Saved data entries:
== Segment start ==
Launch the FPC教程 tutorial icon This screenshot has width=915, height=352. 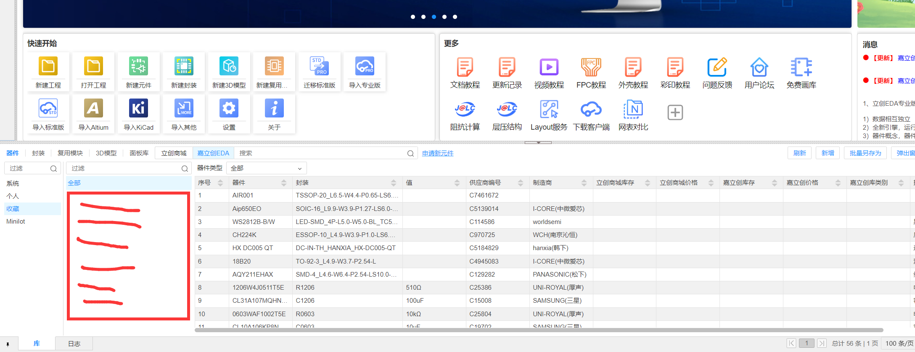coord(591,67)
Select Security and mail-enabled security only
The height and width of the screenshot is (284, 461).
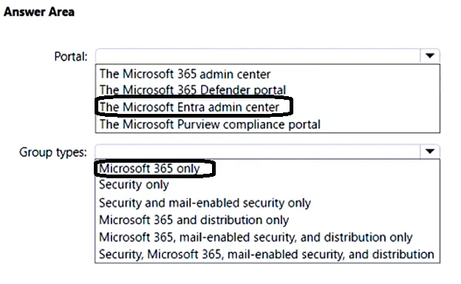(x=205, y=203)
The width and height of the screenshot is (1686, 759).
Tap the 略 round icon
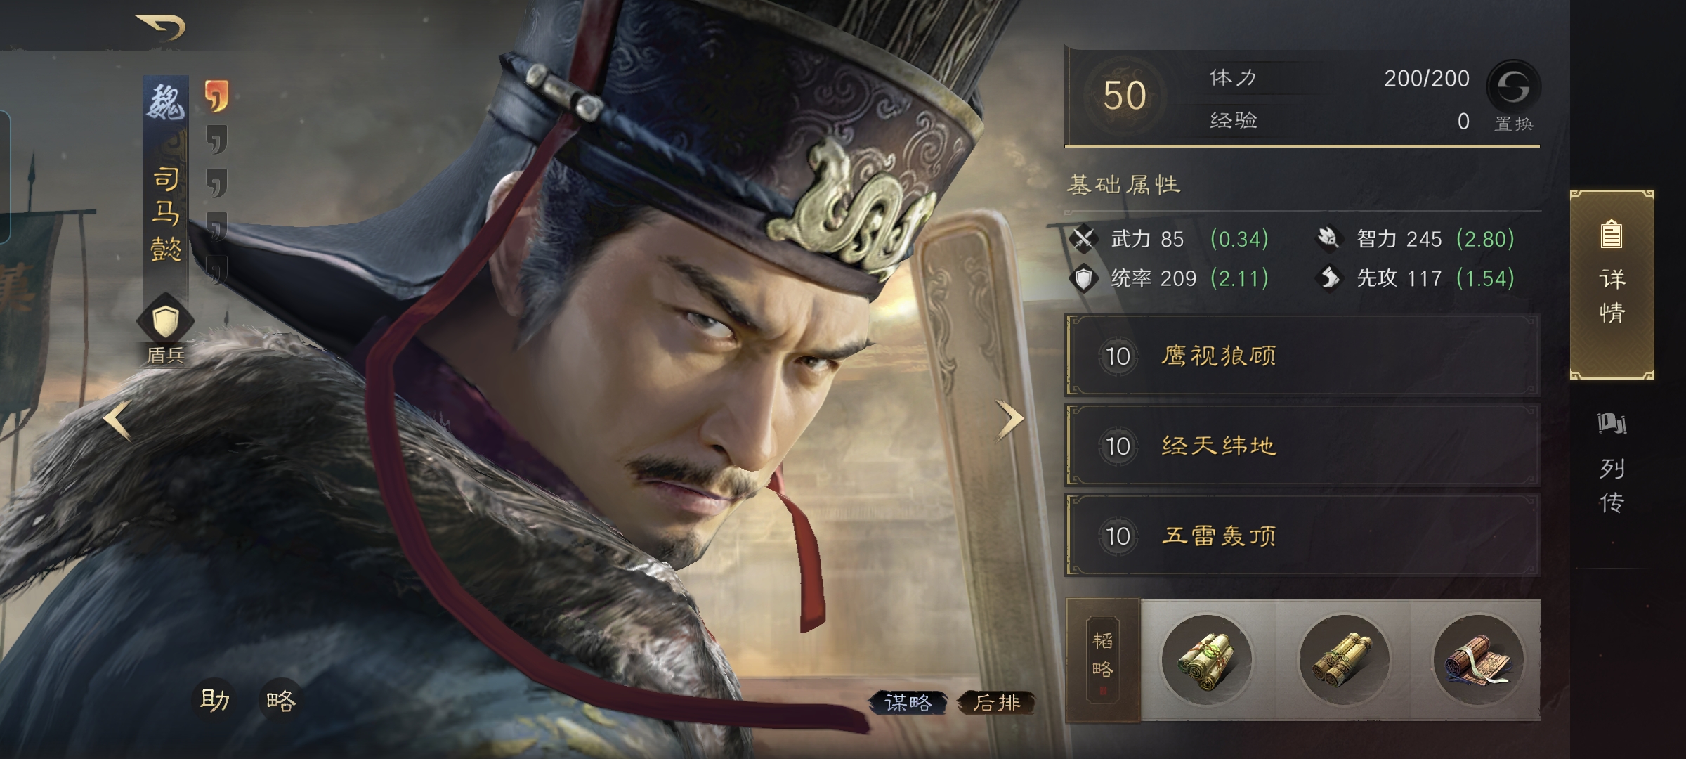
== Segment end ==
== Segment start ==
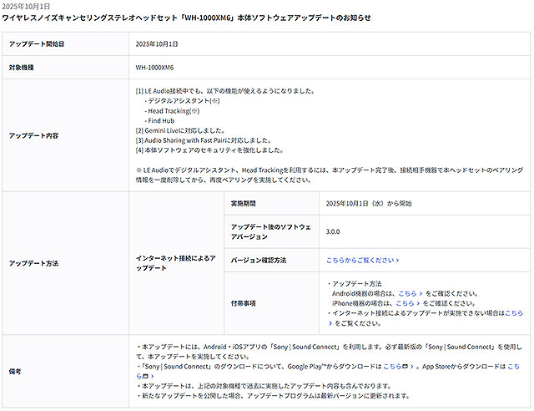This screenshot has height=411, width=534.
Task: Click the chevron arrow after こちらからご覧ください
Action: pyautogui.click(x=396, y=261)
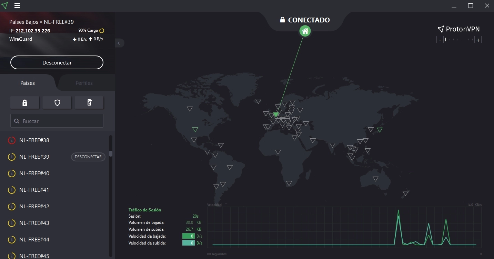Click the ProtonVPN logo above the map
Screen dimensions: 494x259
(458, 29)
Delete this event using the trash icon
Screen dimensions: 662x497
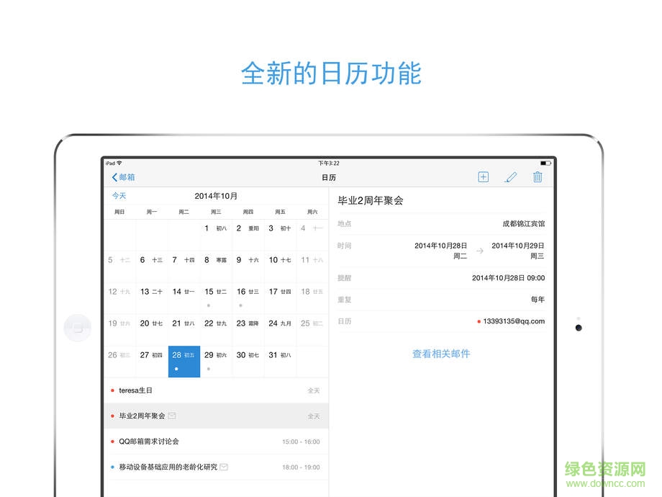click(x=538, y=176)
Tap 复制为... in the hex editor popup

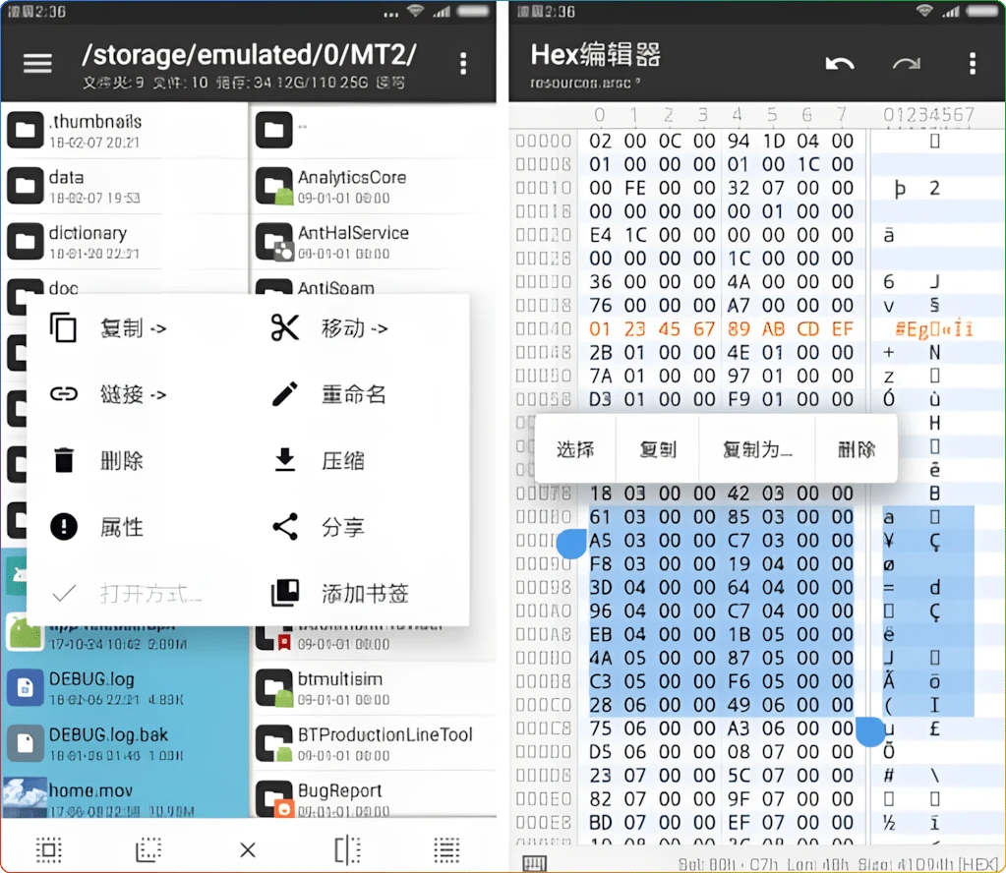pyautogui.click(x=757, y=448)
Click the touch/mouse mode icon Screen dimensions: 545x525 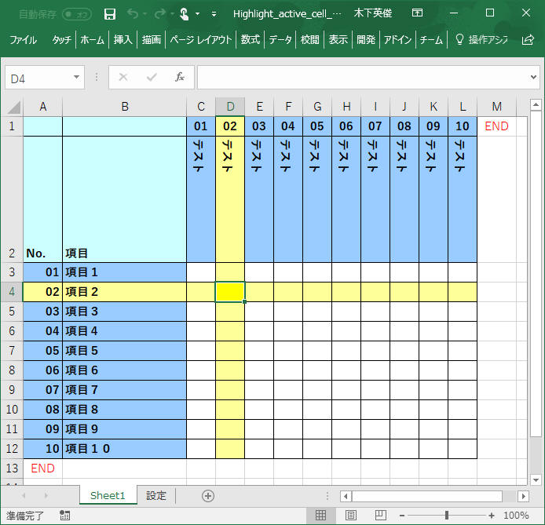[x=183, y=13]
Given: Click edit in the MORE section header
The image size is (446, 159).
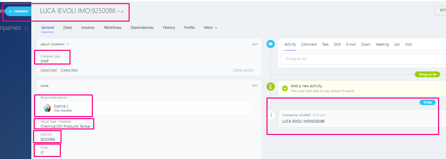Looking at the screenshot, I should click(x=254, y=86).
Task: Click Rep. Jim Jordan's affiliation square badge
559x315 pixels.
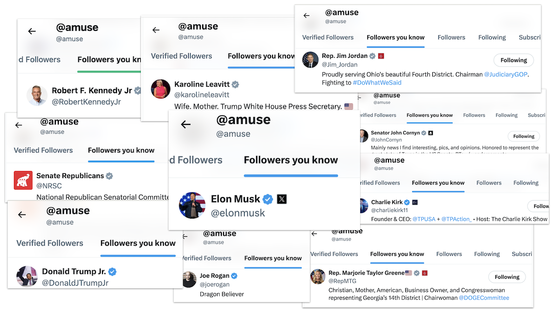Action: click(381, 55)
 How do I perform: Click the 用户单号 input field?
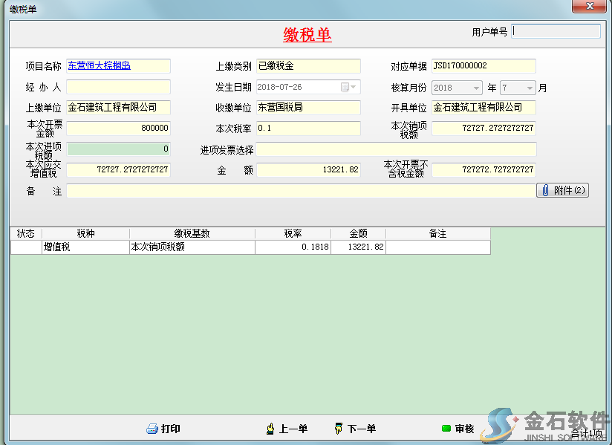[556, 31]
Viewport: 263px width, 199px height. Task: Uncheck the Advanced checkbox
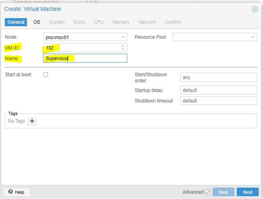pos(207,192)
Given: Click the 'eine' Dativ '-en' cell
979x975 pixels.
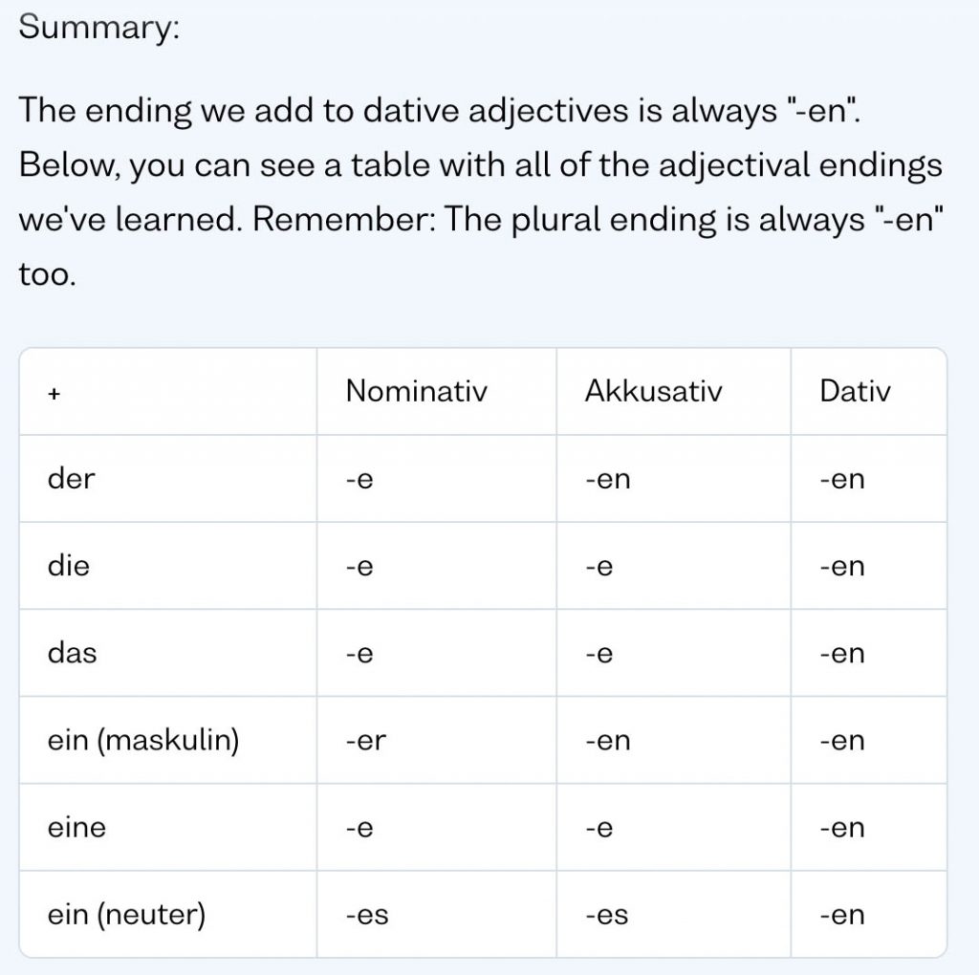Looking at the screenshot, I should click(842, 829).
== Segment end ==
== Segment start ==
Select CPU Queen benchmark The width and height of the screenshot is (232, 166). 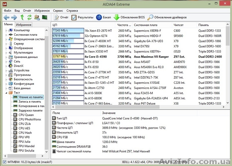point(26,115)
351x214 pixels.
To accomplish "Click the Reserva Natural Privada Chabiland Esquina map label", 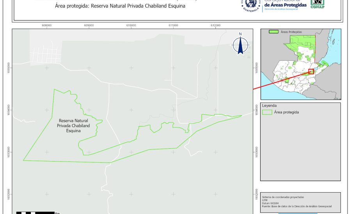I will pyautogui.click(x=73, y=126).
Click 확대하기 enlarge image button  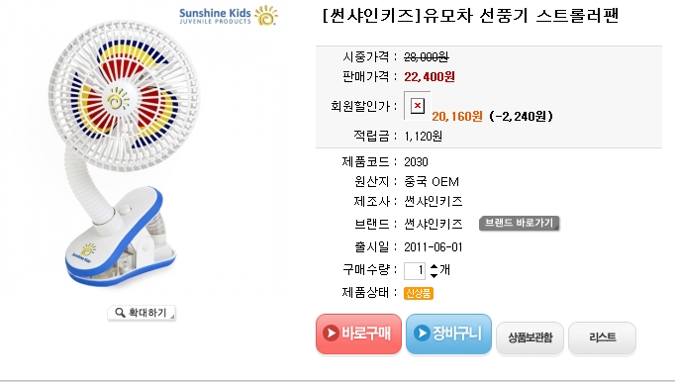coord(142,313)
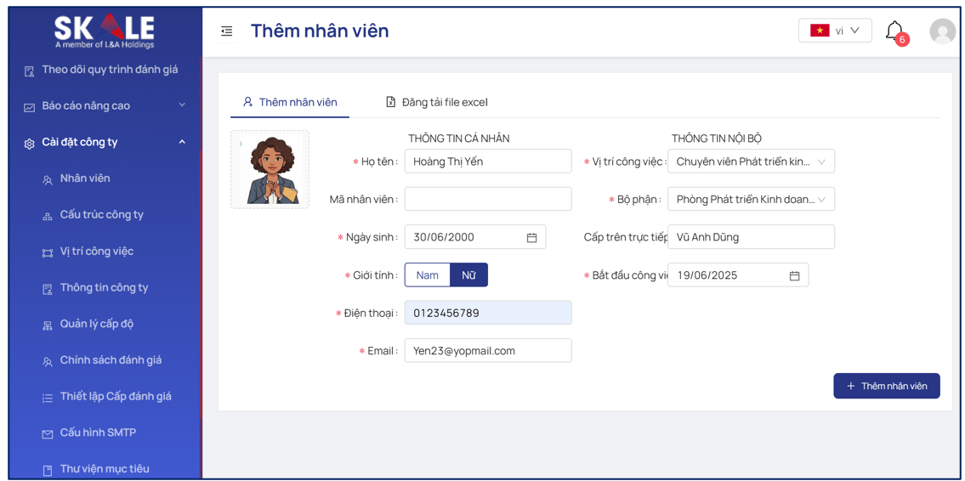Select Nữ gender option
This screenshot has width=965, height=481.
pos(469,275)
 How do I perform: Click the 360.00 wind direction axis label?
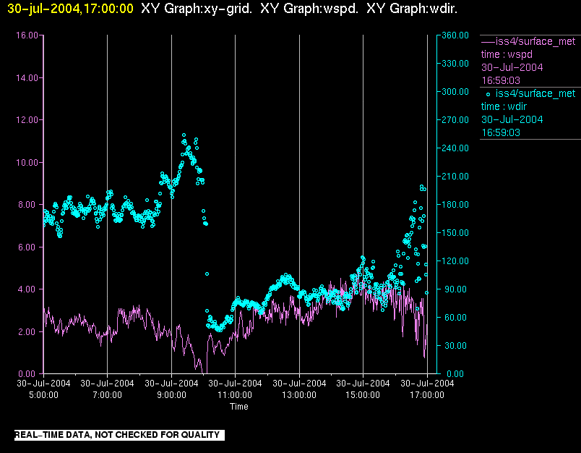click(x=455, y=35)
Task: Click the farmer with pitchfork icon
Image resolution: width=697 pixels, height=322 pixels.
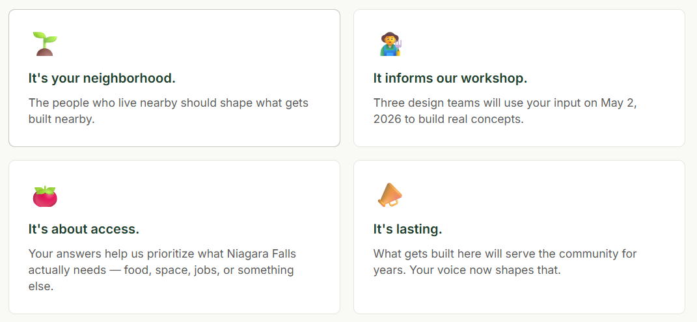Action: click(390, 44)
== Segment end ==
#### What the task requires:
Please filter the entries above down to the lines holding "Given" and copy them.

#### Your solution:
Given: Click edit in the MORE section header
Given: Click the 'eine' Dativ '-en' cell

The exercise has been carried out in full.